Role of trauma and infection in childhood hemorrhagic stroke due to vascular lesions



Trauma and infection have been postulated as “triggers” for hemorrhage from underlying brain vascular lesions (arteriovenous malformations, cavernous malformations, and aneurysms) in pediatric hemorrhagic stroke. We decided to perform an association study examining these environmental risk factors.


In this case-control study nested within the cohort of 2.3 million children enrolled in a Northern California integrated health plan (1993–2004), we identified childhood hemorrhagic stroke cases through electronic searches of diagnostic and radiology databases, confirmed through chart review. Three age- and facility-matched controls per case were randomly selected from the study population. Exposure variables were measured using medical records documented before stroke diagnosis.

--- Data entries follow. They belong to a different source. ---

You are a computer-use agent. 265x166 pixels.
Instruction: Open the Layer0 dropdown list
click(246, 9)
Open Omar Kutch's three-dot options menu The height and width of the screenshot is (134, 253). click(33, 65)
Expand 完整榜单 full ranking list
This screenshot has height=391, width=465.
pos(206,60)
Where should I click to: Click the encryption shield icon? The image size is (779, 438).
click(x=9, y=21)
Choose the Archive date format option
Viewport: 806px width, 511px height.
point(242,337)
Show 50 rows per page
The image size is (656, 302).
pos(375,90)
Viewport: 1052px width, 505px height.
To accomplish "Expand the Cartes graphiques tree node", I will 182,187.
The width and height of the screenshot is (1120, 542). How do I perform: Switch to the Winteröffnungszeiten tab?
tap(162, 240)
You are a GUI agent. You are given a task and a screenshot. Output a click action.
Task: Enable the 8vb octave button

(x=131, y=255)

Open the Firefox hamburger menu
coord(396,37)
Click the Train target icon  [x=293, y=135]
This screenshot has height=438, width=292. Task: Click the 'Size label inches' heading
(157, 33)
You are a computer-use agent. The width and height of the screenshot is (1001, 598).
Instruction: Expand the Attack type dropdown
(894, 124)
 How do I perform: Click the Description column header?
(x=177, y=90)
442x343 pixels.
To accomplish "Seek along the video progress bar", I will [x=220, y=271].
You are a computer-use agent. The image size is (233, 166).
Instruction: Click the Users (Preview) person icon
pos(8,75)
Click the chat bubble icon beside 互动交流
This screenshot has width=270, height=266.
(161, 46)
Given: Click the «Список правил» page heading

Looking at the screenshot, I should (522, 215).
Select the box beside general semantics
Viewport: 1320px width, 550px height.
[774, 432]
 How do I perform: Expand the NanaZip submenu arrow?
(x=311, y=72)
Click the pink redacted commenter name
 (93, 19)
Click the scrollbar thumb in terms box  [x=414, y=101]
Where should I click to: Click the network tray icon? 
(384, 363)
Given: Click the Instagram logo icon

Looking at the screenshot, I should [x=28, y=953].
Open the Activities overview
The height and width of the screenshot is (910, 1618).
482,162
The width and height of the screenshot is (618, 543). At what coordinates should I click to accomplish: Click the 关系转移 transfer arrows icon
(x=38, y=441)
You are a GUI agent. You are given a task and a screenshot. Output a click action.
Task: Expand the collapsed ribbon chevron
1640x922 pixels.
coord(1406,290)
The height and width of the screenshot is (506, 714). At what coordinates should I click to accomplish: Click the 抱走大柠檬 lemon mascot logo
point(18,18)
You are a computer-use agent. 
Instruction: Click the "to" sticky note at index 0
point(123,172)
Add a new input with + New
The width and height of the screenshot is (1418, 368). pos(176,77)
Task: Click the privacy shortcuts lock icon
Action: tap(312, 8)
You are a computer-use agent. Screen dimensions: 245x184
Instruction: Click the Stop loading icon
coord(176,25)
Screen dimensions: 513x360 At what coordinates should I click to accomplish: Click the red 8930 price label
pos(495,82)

Main outcome measure was hemorrhagic stroke.


Of 132 childhood, non-neonatal hemorrhagic stroke cases, 65 had underlying vascular lesions: 34 arteriovenous malformations, 16 cavernous malformations, and 15 aneurysms. A documented exposure to head and neck trauma in the prior 12 weeks was present in 3 cases (4.6%) with underlying vascular lesions, compared with no controls (p < 0.015). However, all 3 vascular lesions were aneurysms, and traumatic pseudoaneurysms were possible. Recent minor infection (prior 4 weeks) was present in 5 cases (7.7%) and 9 controls (4.6%) (p = 0.34).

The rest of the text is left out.